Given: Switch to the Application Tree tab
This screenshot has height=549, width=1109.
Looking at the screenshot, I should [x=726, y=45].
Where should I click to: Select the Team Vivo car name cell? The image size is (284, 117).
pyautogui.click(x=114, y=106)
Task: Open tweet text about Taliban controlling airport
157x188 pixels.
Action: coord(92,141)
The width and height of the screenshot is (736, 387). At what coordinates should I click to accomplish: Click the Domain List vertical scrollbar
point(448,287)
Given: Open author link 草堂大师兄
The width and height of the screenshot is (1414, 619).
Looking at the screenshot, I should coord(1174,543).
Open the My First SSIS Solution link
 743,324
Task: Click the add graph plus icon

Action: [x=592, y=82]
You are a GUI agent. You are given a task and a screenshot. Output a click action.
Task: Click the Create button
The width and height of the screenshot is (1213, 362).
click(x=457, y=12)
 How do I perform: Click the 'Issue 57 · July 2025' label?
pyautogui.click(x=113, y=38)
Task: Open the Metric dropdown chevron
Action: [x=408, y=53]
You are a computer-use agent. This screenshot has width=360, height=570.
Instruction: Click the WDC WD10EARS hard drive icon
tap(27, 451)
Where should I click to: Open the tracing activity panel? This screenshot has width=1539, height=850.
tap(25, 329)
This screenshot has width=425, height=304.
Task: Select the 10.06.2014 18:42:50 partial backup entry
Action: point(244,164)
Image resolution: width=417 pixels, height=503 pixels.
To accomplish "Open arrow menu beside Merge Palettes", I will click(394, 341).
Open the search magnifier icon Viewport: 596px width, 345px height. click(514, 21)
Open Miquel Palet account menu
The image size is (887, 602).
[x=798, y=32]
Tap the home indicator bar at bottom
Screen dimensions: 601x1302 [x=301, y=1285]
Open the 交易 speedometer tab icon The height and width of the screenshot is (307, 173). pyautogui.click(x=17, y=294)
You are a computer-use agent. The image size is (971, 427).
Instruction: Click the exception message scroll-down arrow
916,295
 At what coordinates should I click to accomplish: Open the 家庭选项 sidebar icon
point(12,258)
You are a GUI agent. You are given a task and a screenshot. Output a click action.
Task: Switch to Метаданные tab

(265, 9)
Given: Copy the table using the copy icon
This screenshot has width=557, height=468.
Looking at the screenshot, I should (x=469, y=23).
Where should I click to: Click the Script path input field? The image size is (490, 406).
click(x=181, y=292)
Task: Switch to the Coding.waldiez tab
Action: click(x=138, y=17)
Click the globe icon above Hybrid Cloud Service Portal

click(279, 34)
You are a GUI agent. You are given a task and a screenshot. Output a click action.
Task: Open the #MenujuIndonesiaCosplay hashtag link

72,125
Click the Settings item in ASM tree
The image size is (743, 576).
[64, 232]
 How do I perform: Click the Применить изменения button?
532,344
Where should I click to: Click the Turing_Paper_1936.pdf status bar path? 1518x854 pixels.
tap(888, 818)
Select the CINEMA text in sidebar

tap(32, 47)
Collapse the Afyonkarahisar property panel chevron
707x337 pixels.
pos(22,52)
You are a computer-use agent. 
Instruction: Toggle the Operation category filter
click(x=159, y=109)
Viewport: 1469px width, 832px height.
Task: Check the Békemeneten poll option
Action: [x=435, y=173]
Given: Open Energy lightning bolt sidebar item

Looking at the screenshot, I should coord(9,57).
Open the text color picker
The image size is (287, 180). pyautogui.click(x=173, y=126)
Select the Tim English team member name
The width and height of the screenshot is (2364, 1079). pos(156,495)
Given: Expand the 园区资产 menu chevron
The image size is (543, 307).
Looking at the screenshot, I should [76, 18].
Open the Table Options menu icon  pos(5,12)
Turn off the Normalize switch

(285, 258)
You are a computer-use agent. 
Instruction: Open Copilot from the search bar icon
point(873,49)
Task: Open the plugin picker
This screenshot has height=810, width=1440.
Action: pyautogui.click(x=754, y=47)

◇ ◇ ◇ ◇

Consigne
Pouvez-vous recopier mot pour mot les données, depuis leur toute première ligne jusqu'à la ligne contenant « [x=798, y=32] », celle-ci incluse ?

Réponse ci-dessous
Given: Switch to the Application Tree tab
This screenshot has height=549, width=1109.
Looking at the screenshot, I should [x=726, y=45].
Where should I click to: Select the Team Vivo car name cell? The image size is (284, 117).
pyautogui.click(x=114, y=106)
Task: Open tweet text about Taliban controlling airport
157x188 pixels.
Action: coord(92,141)
The width and height of the screenshot is (736, 387). At what coordinates should I click to accomplish: Click the Domain List vertical scrollbar
point(448,287)
Given: Open author link 草堂大师兄
The width and height of the screenshot is (1414, 619).
Looking at the screenshot, I should coord(1174,543).
Open the My First SSIS Solution link
 743,324
Task: Click the add graph plus icon

Action: [x=592, y=82]
You are a GUI agent. You are given a task and a screenshot. Output a click action.
Task: Click the Create button
The width and height of the screenshot is (1213, 362).
click(x=457, y=12)
 How do I perform: Click the 'Issue 57 · July 2025' label?
pyautogui.click(x=113, y=38)
Task: Open the Metric dropdown chevron
Action: [x=408, y=53]
You are a computer-use agent. This screenshot has width=360, height=570.
Instruction: Click the WDC WD10EARS hard drive icon
tap(27, 451)
Where should I click to: Open the tracing activity panel? This screenshot has width=1539, height=850.
tap(25, 329)
This screenshot has width=425, height=304.
Task: Select the 10.06.2014 18:42:50 partial backup entry
Action: point(244,164)
Image resolution: width=417 pixels, height=503 pixels.
To accomplish "Open arrow menu beside Merge Palettes", I will click(394, 341).
Open the search magnifier icon Viewport: 596px width, 345px height. click(514, 21)
Open Miquel Palet account menu
The image size is (887, 602).
[x=798, y=32]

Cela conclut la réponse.